### [DATASET EXCERPTS]
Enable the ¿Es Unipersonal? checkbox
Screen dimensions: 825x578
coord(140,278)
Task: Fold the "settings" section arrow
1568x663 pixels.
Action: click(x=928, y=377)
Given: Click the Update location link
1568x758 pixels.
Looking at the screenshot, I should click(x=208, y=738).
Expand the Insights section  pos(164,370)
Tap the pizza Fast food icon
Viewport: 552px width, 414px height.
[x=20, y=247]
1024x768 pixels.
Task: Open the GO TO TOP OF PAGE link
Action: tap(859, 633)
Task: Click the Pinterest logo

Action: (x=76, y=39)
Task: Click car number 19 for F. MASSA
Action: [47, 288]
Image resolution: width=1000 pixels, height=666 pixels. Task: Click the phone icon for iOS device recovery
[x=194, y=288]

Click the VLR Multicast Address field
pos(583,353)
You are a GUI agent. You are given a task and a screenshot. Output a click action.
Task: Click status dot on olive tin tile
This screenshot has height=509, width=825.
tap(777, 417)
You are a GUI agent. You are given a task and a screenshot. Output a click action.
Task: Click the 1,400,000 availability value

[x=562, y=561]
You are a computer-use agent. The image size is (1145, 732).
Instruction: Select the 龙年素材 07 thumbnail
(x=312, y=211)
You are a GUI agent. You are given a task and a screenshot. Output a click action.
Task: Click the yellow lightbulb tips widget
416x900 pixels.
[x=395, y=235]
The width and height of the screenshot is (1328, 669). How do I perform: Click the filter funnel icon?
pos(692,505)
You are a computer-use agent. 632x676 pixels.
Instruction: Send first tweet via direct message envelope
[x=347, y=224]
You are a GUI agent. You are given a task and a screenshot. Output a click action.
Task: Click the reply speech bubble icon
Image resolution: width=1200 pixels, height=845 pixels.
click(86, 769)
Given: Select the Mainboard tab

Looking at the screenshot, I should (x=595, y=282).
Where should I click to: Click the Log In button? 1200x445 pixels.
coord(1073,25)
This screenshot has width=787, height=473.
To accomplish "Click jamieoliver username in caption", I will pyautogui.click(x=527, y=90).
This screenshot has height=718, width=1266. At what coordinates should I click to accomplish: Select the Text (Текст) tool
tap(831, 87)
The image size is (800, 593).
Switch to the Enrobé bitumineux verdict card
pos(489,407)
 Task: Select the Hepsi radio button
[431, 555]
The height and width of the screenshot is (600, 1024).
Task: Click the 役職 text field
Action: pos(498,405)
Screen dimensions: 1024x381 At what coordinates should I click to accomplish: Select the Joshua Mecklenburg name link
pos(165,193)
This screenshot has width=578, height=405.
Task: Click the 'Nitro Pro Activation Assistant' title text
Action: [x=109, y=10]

### [YOUR GOAL]
The required output is all of the material, word for word.

### [RESULT]
Enable the ¿Es Unipersonal? checkbox
Screen dimensions: 825x578
coord(140,278)
Task: Fold the "settings" section arrow
1568x663 pixels.
Action: click(x=928, y=377)
Given: Click the Update location link
1568x758 pixels.
Looking at the screenshot, I should click(x=208, y=738).
Expand the Insights section  pos(164,370)
Tap the pizza Fast food icon
Viewport: 552px width, 414px height.
[x=20, y=247]
1024x768 pixels.
Task: Open the GO TO TOP OF PAGE link
Action: tap(859, 633)
Task: Click the Pinterest logo

Action: (x=76, y=39)
Task: Click car number 19 for F. MASSA
Action: [47, 288]
Image resolution: width=1000 pixels, height=666 pixels. Task: Click the phone icon for iOS device recovery
[x=194, y=288]

Click the VLR Multicast Address field
pos(583,353)
You are a GUI agent. You are given a task and a screenshot. Output a click action.
Task: Click status dot on olive tin tile
This screenshot has height=509, width=825.
tap(777, 417)
You are a GUI agent. You are given a task and a screenshot. Output a click action.
Task: Click the 1,400,000 availability value

[x=562, y=561]
You are a computer-use agent. The image size is (1145, 732).
Instruction: Select the 龙年素材 07 thumbnail
(x=312, y=211)
You are a GUI agent. You are given a task and a screenshot. Output a click action.
Task: Click the yellow lightbulb tips widget
416x900 pixels.
[x=395, y=235]
The width and height of the screenshot is (1328, 669). How do I perform: Click the filter funnel icon?
pos(692,505)
You are a computer-use agent. 632x676 pixels.
Instruction: Send first tweet via direct message envelope
[x=347, y=224]
You are a GUI agent. You are given a task and a screenshot. Output a click action.
Task: Click the reply speech bubble icon
Image resolution: width=1200 pixels, height=845 pixels.
click(86, 769)
Given: Select the Mainboard tab

Looking at the screenshot, I should (x=595, y=282).
Where should I click to: Click the Log In button? 1200x445 pixels.
coord(1073,25)
This screenshot has width=787, height=473.
To accomplish "Click jamieoliver username in caption", I will pyautogui.click(x=527, y=90).
This screenshot has height=718, width=1266. At what coordinates should I click to accomplish: Select the Text (Текст) tool
tap(831, 87)
The image size is (800, 593).
Switch to the Enrobé bitumineux verdict card
pos(489,407)
 Task: Select the Hepsi radio button
[431, 555]
The height and width of the screenshot is (600, 1024).
Task: Click the 役職 text field
Action: pos(498,405)
Screen dimensions: 1024x381 At what coordinates should I click to accomplish: Select the Joshua Mecklenburg name link
pos(165,193)
This screenshot has width=578, height=405.
Task: Click the 'Nitro Pro Activation Assistant' title text
Action: [x=109, y=10]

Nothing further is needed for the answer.